Shane O'Brien

Personal information
- Born: Shane Joseph O'Brien 27 September 1960 (age 65) Auckland, New Zealand
- Height: 203 cm (6 ft 8 in)
- Weight: 96 kg (212 lb)

Sport
- Sport: Rowing
- Club: West End Rowing Club

Medal record
Men's rowing
Representing New Zealand
Olympic Games
| Gold medal – first place | 1984 Los Angeles | Coxless four |
Commonwealth Games
| Silver medal – second place | 1986 Edinburgh | Coxless four |
| Bronze medal – third place | 1986 Edinburgh | Eight |

= Shane O'Brien (rower) =

New Zealand rower

Shane Joseph O'Brien (born 27 September 1960) is a former New Zealand rower who won an Olympic gold medal at the 1984 Summer Olympics in Los Angeles, California, USA.

==Early life==
O'Brien was born in 1960 in Auckland, New Zealand. He received his secondary school education at Mount Albert Grammar School from 1974 to 1978, where he was prefect and captain of the rowing team.

==Rowing career==
Along with Les O'Connell, Conrad Robertson and Keith Trask he won gold in the coxless four at the 1984 Los Angeles Olympics. O'Brien also competed at the 1986 Commonwealth Games in Edinburgh, Scotland, winning a silver medal in the coxless four and a bronze medal in the eights. At the 1985 World Rowing Championships at Hazewinkel in Belgium, he came fourth with the coxless four.

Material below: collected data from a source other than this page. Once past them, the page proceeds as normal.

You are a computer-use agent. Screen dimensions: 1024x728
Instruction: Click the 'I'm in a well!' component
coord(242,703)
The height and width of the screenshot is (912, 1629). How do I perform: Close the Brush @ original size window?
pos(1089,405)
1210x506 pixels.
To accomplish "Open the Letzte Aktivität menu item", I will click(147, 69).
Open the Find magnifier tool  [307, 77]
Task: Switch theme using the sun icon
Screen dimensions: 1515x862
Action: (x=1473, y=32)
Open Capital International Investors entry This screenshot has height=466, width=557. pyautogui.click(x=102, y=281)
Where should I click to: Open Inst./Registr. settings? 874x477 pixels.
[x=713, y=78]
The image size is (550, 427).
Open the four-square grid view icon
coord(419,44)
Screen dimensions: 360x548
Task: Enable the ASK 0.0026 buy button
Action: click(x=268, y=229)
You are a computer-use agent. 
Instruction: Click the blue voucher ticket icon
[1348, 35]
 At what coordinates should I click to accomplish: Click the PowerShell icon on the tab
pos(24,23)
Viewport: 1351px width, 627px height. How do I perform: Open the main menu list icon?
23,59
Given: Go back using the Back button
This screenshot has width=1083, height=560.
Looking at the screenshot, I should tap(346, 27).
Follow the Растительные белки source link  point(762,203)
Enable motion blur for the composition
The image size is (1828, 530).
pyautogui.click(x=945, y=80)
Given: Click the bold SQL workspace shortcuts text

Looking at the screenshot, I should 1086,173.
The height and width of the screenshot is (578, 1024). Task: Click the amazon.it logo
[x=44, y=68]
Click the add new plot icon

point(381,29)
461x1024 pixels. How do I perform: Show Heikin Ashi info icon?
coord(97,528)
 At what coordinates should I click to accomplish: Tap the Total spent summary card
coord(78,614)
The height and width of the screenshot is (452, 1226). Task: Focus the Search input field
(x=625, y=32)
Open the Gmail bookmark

He is listed as New Zealand Olympian number 482. His three medals were stolen in a burglary in 2006.

==Teaching career==
O'Brien is a trained teacher. In the late 1980s, he went back to his old school to teach there. He also taught at an intermediate school in Auckland. He moved to England in the early 1990s where he worked as a teacher and coached rowing at Latymer Upper School, Hammersmith. He worked closely with the Latymer Upper School boatman at the time, Coyne T. Mullen. In 1999, he went on to Shiplake College, on the River Thames south of Henley-on-Thames; he was the deputy headmaster there. One of the Shiplake College rowers who had trained under him, Will Satch, went to win Olympic bronze at the 2012 Summer Olympics (coxless pair) and gold four years later (eight). Before he left Shiplake College, a new coxless four boat purchased by the school was named for O'Brien. He became headmaster of Jumeirah English Speaking School (Dubai, UAE) in mid-2011, and director in September 2019.